*** Opening Excerpted data ***

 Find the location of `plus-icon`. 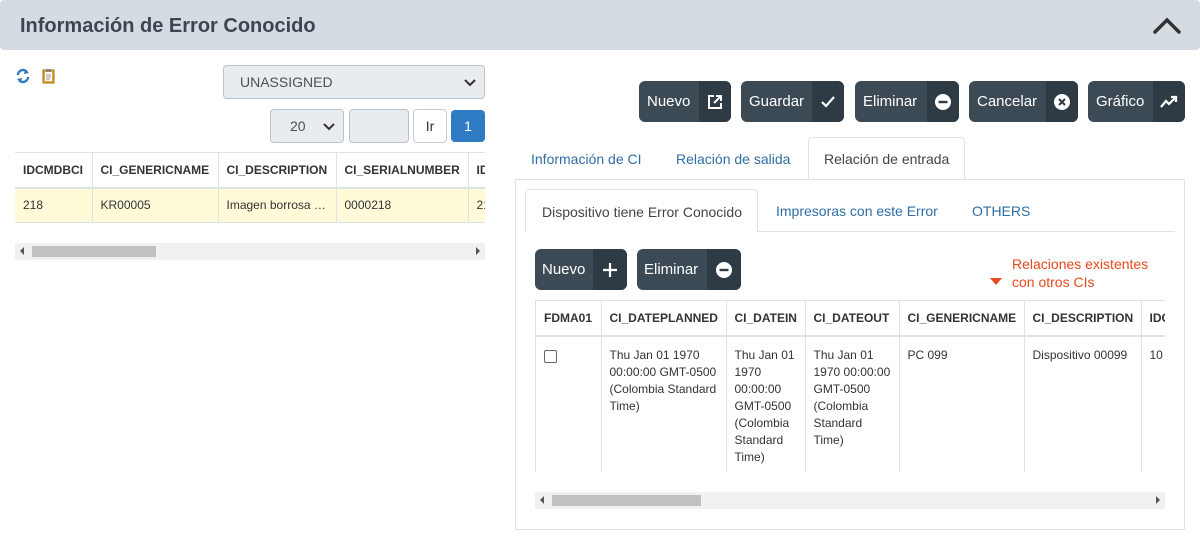

plus-icon is located at coordinates (610, 270).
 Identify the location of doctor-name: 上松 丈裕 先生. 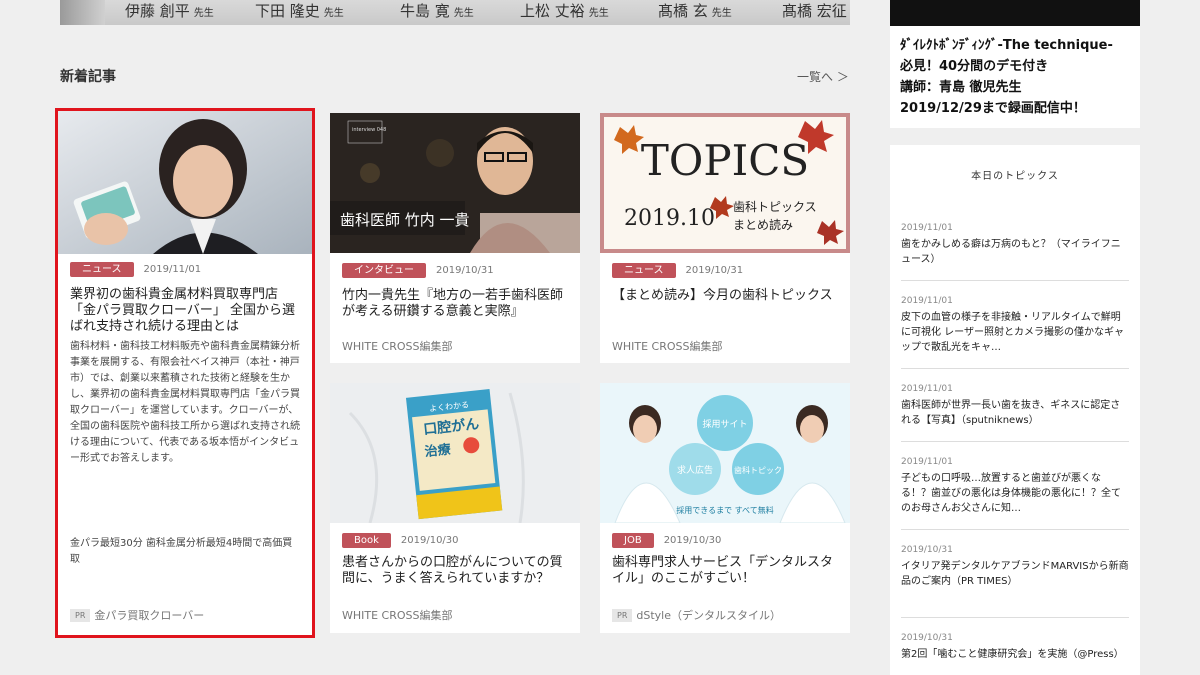
(564, 11).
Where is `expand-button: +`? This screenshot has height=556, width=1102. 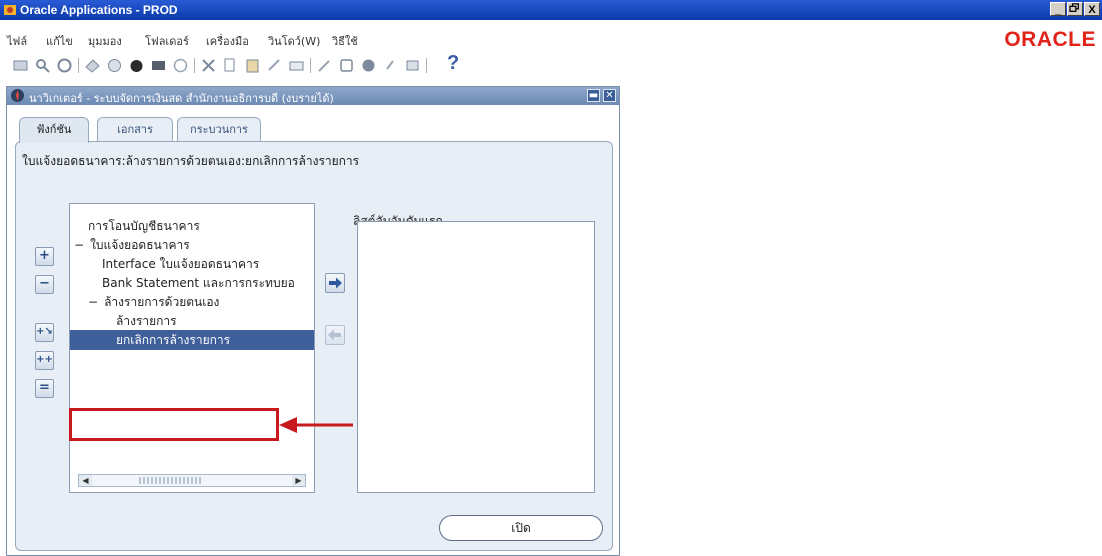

*** Closing Excerpted data ***

> _Task_: Give back every line of the listing above word for word, leaving out the pictures.

> _Written solution_:
 Find the location of `plus-icon`. 

plus-icon is located at coordinates (610, 270).
 Identify the location of doctor-name: 上松 丈裕 先生. 
(564, 11).
Where is `expand-button: +`? This screenshot has height=556, width=1102. 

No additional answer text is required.